Così come il nostro intento in questo pagine, il modello sente l’esigenza, da un lato, di riflettere maggiormente su una ricerca mirata all’orientamento della professionalità e, dall’altro lato, di difendere gli insegnanti e tutti i professionisti della scuola dal rischio di assoggettarsi a mode che assumono come preminente una didattica puramente metodologica, non fondata adeguatamente su basi teoriche. Caratteristica del modello, perciò, come abbiamo visto, quello di puntare l’attenzione sulla variabile indipendente delle azioni didattiche, includendo, allo stesso tempo, criteri specifici sui quali fondare un ipotetico modello di competenze dell’insegnante.

Ma chi dovrebbe analizzare e valutare, per poi orientarle, le prassi didattiche dell’insegnante e, soprattutto, attraverso quale metodologia? egli stesso? i suoi alunni? i suoi colleghi? il direttore scolastico/il pedagogista? un apposito comitato di valutazione? Ponendo la stessa domanda nel corso di una ricerca operativa dal titolo “La valutazione del sistema formativo nella scuola elementare” (AA.VV., 1993), ne emerse che chi può analizzare le prassi didattiche degli insegnanti sono, al primo posto, “loro stessi” e, al secondo, “i propri alunni”. Le risposte, quindi, sembrano rimandare ad una analisi che potremmo definire esclusivamente interna alla classe.
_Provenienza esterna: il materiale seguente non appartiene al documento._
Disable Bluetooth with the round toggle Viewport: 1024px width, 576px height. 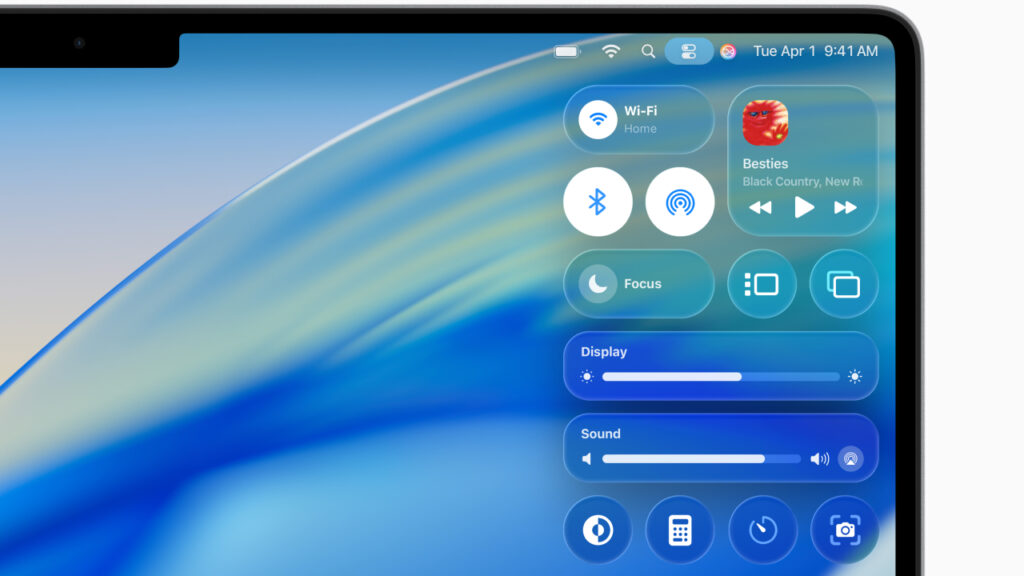tap(598, 202)
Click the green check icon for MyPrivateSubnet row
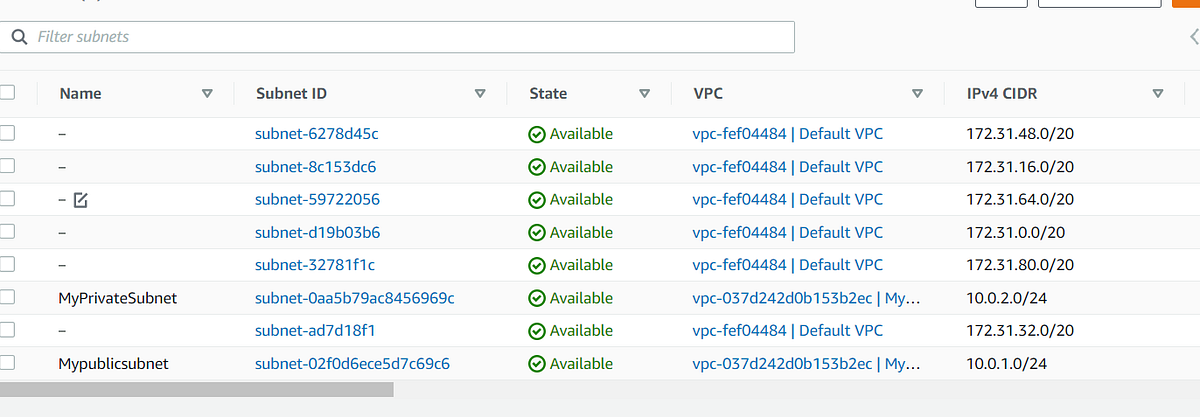The width and height of the screenshot is (1200, 417). [x=537, y=298]
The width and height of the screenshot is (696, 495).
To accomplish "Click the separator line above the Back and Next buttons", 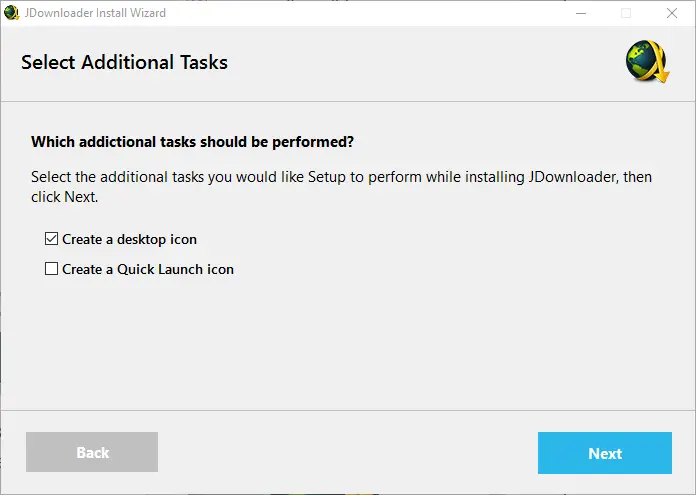I will pos(348,410).
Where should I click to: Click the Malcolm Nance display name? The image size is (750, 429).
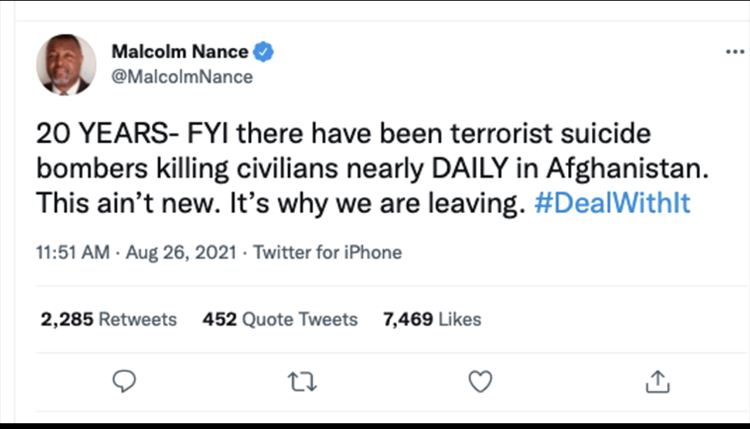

All’ultimo posto tra le risposte, di conseguenza, “un apposito comitato di valutazione”.

A nostro parere, propendendo per una posizione che sappia integrare i diversi “valutatori”, riteniamo che un’analisi delle prassi didattiche degli insegnanti potrebbe essere condotta dal direttore scolastico/pedagogista: un’operazione così condotta, però, potrebbe avere un risultato positivo solo se come obiettivo fondamentale si avesse esclusivamente la crescita professionale degli insegnanti e, contestualmente, un orientamento verso prassi didattiche più avvertite. Non solo. Per il raggiungimento di un obiettivo del genere risultano necessari un a priori e almeno tre componenti. L’a priori: innescare con interventi riflessivi/valutativi vere e proprie spirali positive all’interno dell’istituzione scolastica e della professionalità degli insegnanti. Le componenti: la motivazione, la consapevolezza, l’immaginazione, intese principalmente come la capacità di saper cogliere la propria professionalità (finalmente) sotto una nuova luce.

 

Note

 

[1] Proposta di Raccomandazione e del Parlamento europeo e del Consiglio sulla collaborazione europea per la valutazione della qualità dell’insegnamento scolasti colo, Bruxelles, 24.01.2000.

[2] Lettera del Ministro dell’Istruzione Francesco Profumo ai Dirigenti scolastici, 2 febbraio 2012.